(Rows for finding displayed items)
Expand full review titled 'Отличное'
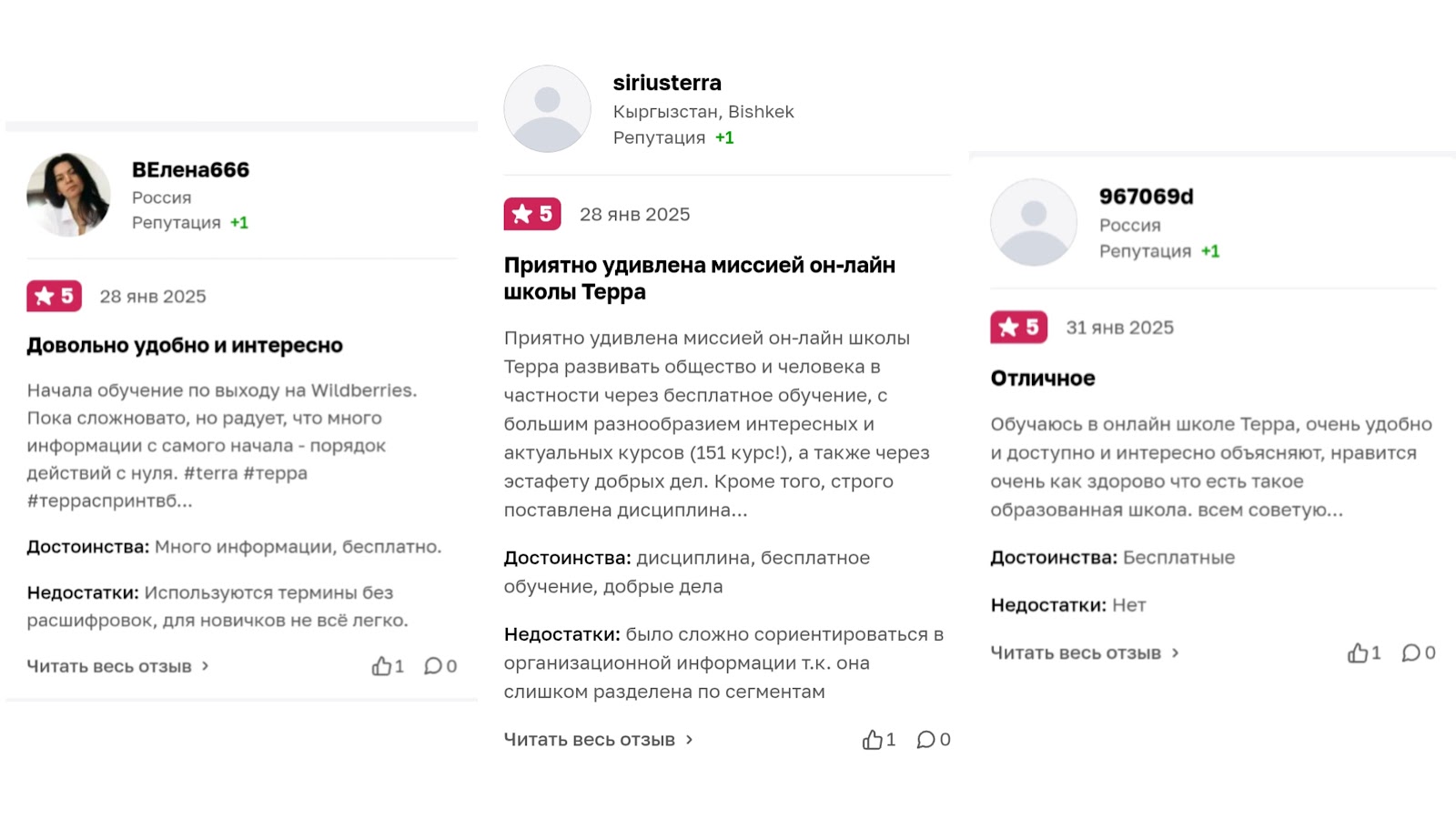Image resolution: width=1456 pixels, height=819 pixels. pyautogui.click(x=1084, y=652)
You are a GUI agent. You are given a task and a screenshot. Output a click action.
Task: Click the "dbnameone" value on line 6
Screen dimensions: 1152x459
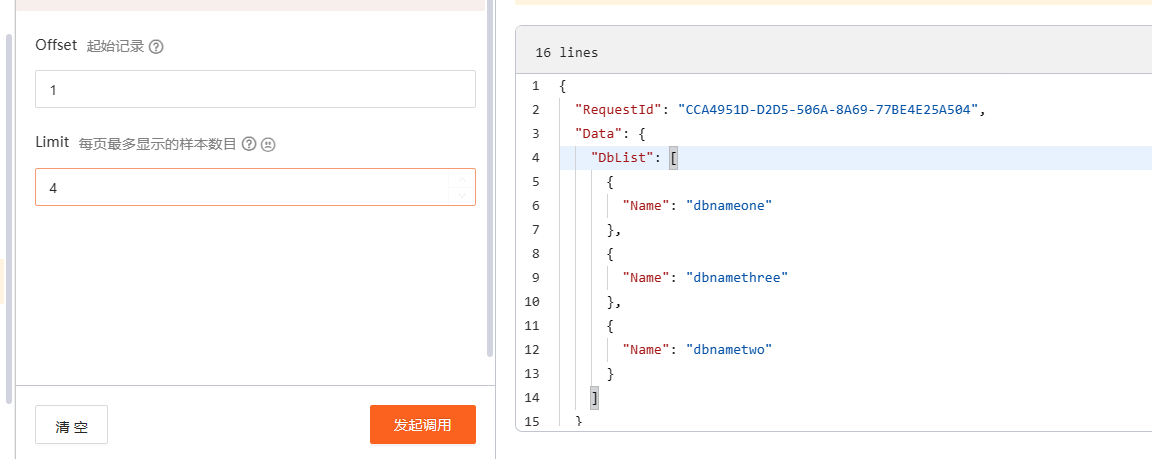click(729, 206)
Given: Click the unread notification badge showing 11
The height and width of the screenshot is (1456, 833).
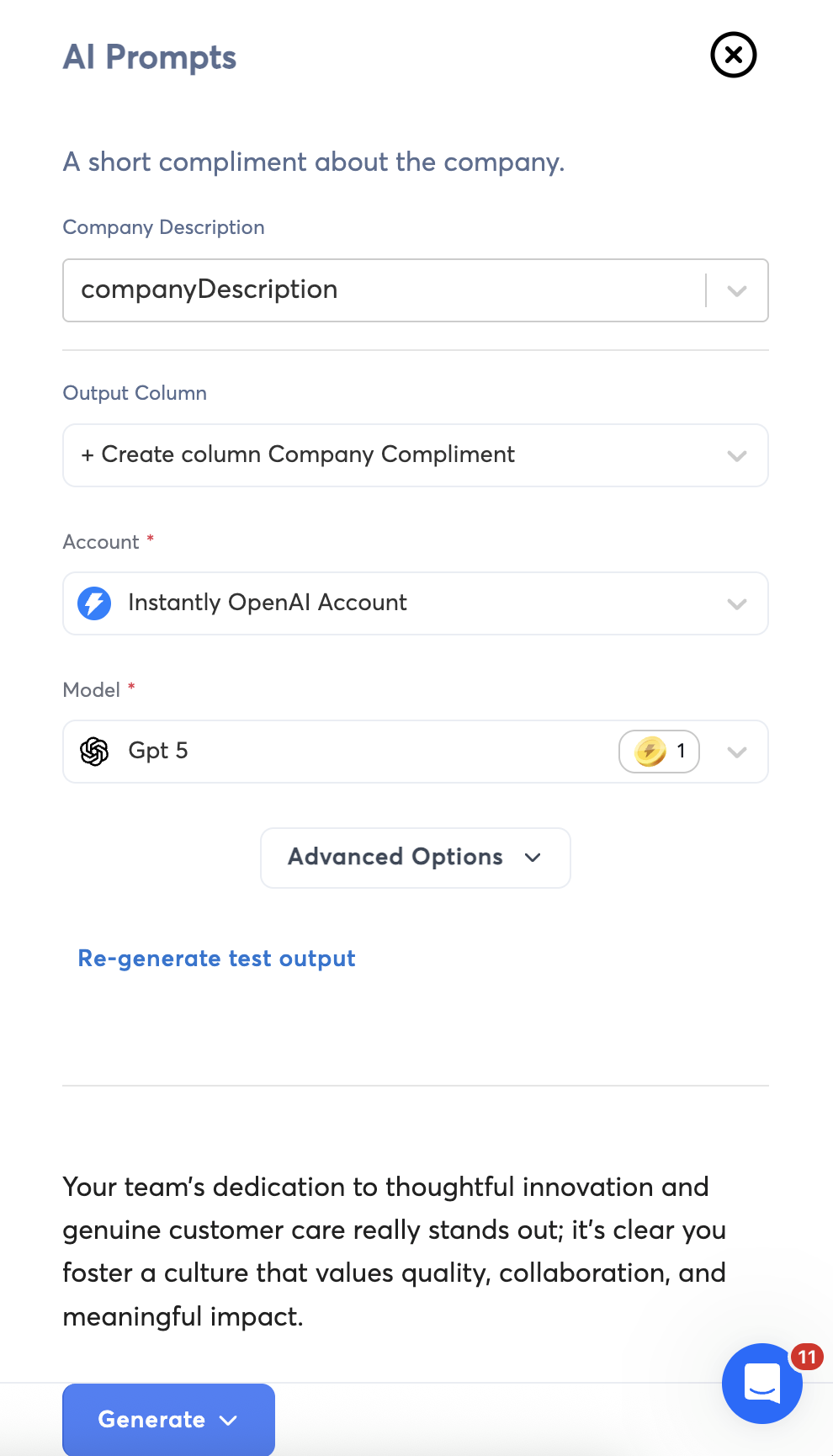Looking at the screenshot, I should tap(807, 1357).
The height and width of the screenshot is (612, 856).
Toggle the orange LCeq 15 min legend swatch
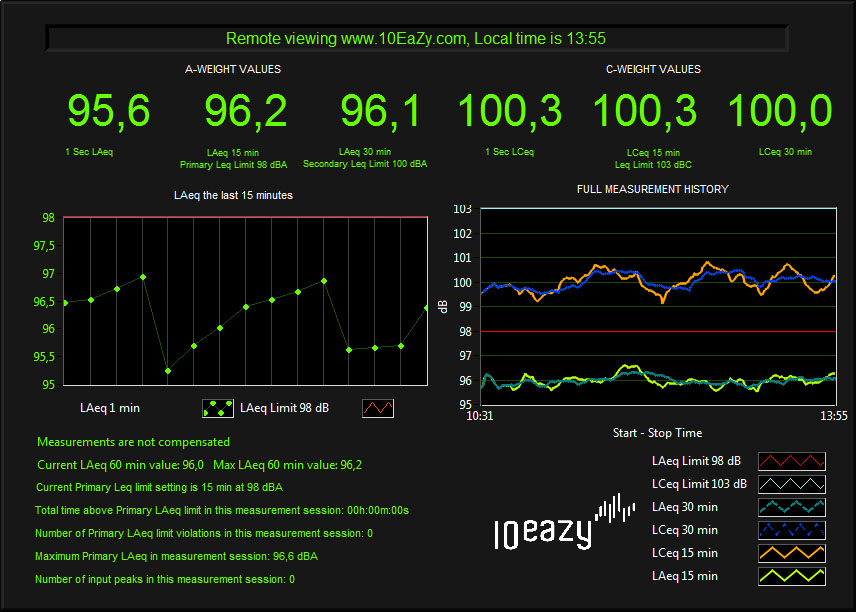[x=792, y=553]
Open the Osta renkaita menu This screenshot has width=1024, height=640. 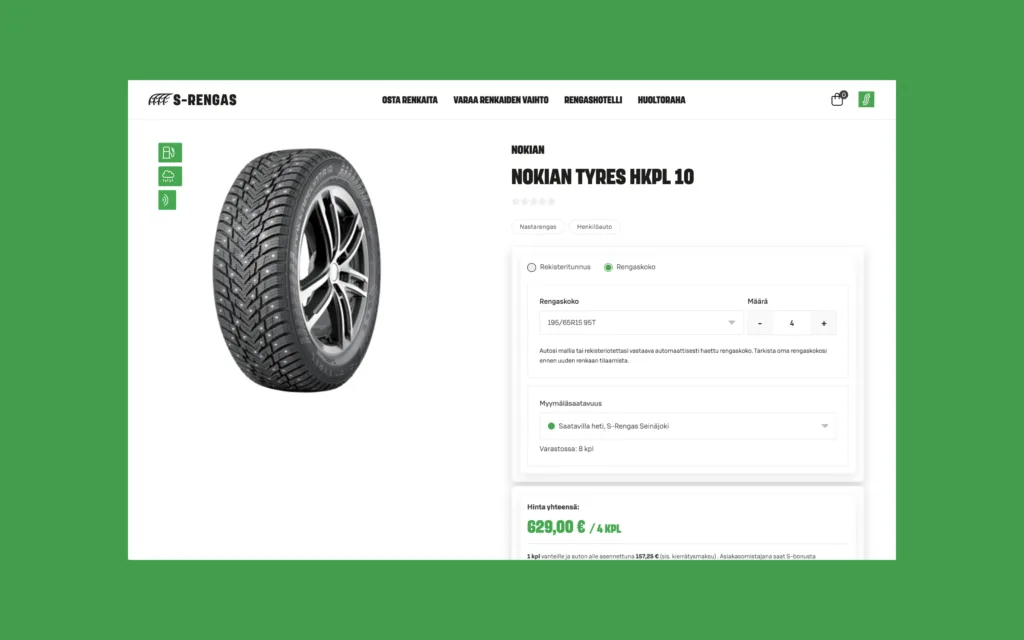pos(409,100)
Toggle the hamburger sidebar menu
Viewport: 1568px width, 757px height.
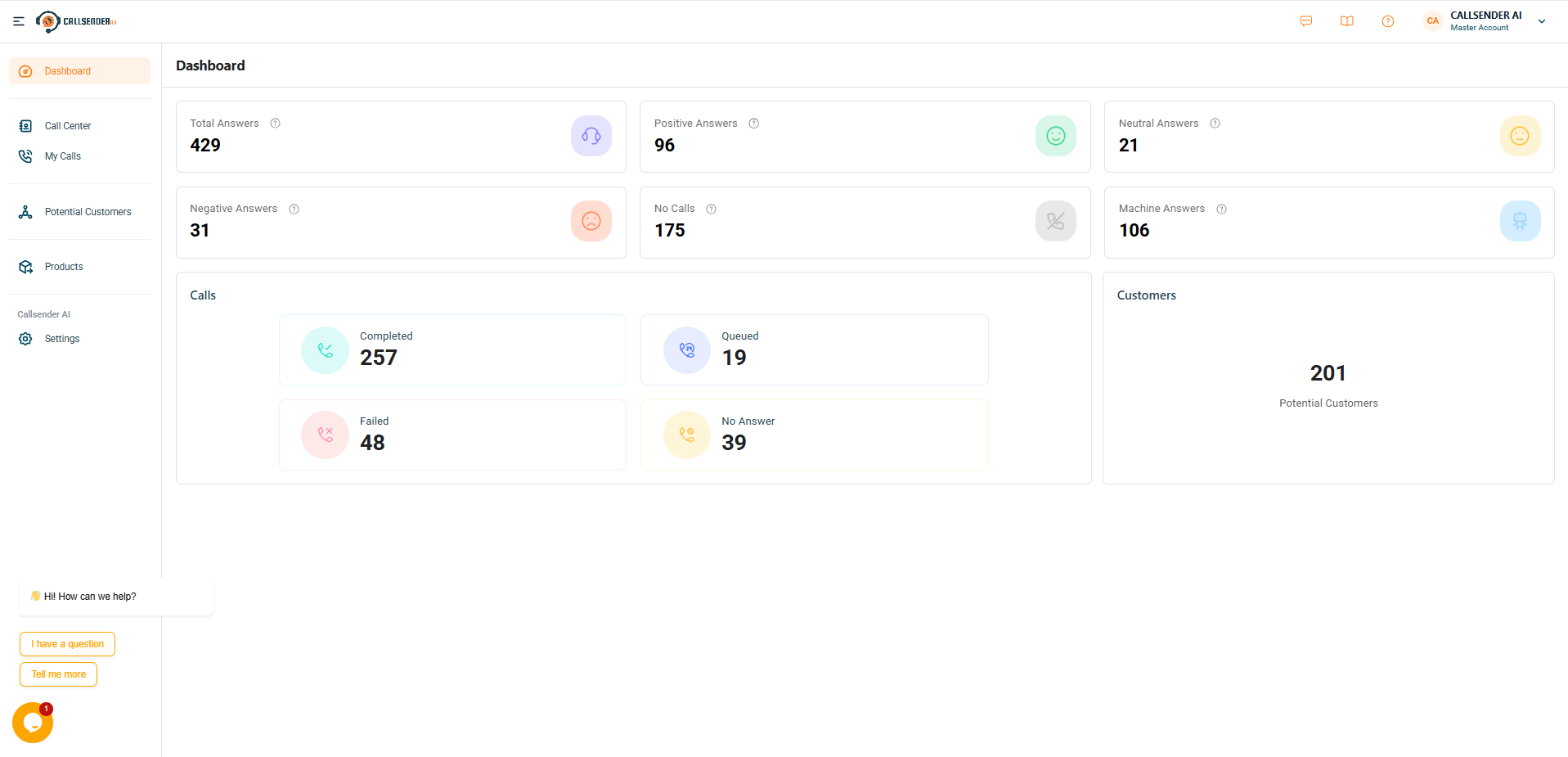pyautogui.click(x=19, y=21)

Directions for this task: Which lines in the rows above contain the word "Toggle", with case counting? Show each of those lines.

Worked solution:
Toggle the orange LCeq 15 min legend swatch
Toggle the hamburger sidebar menu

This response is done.